Start of RECORDS PROVIDED

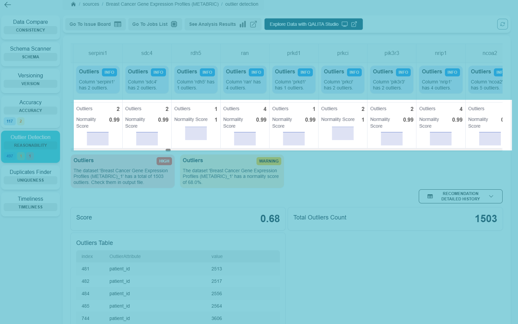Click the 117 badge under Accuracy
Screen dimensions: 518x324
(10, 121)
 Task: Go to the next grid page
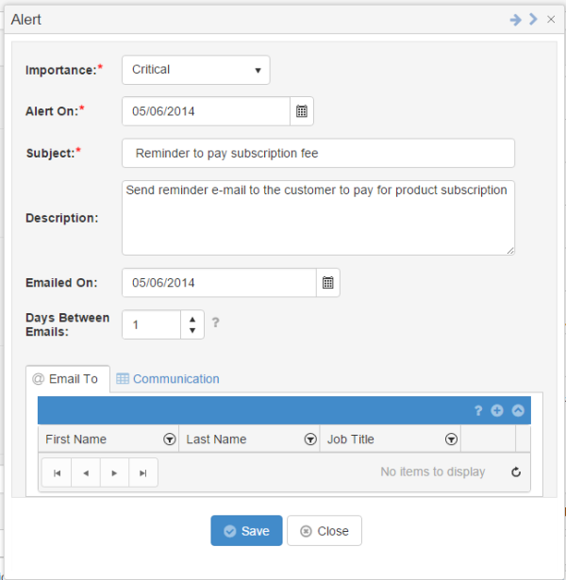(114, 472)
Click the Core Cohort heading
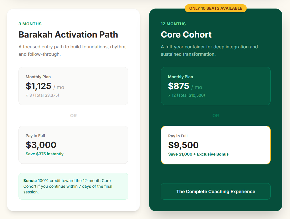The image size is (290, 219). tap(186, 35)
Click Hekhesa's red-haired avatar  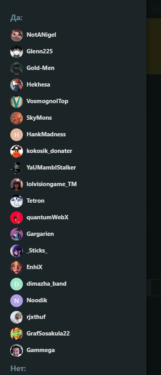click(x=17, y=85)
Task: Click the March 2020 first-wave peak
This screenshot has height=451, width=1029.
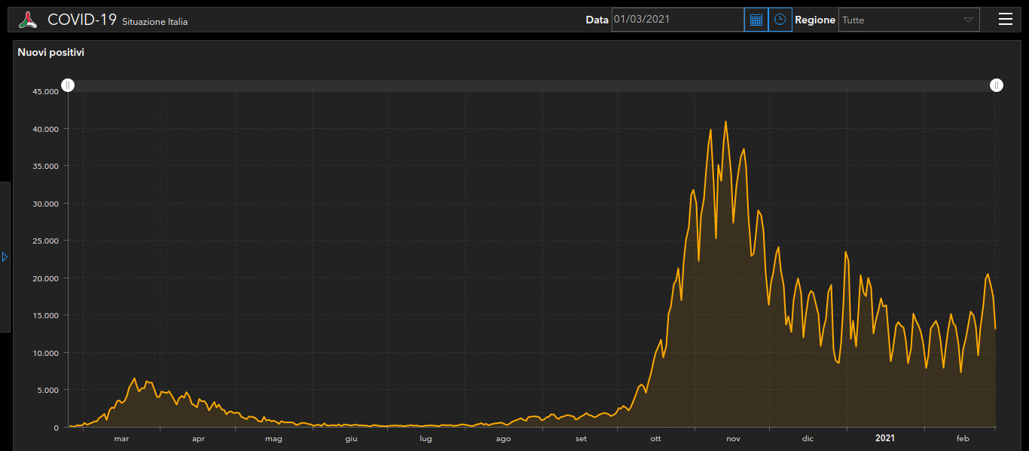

End of RECORDS PROVIDED

| EXERCISE GOAL |
Your reply should consist solely of the lines from the one containing "Task: Click the March 2020 first-wave peak" through the last line of the material, reproduced exactly and without pictures.

| RESPONSE TO THIS TASK |
Task: Click the March 2020 first-wave peak
This screenshot has height=451, width=1029.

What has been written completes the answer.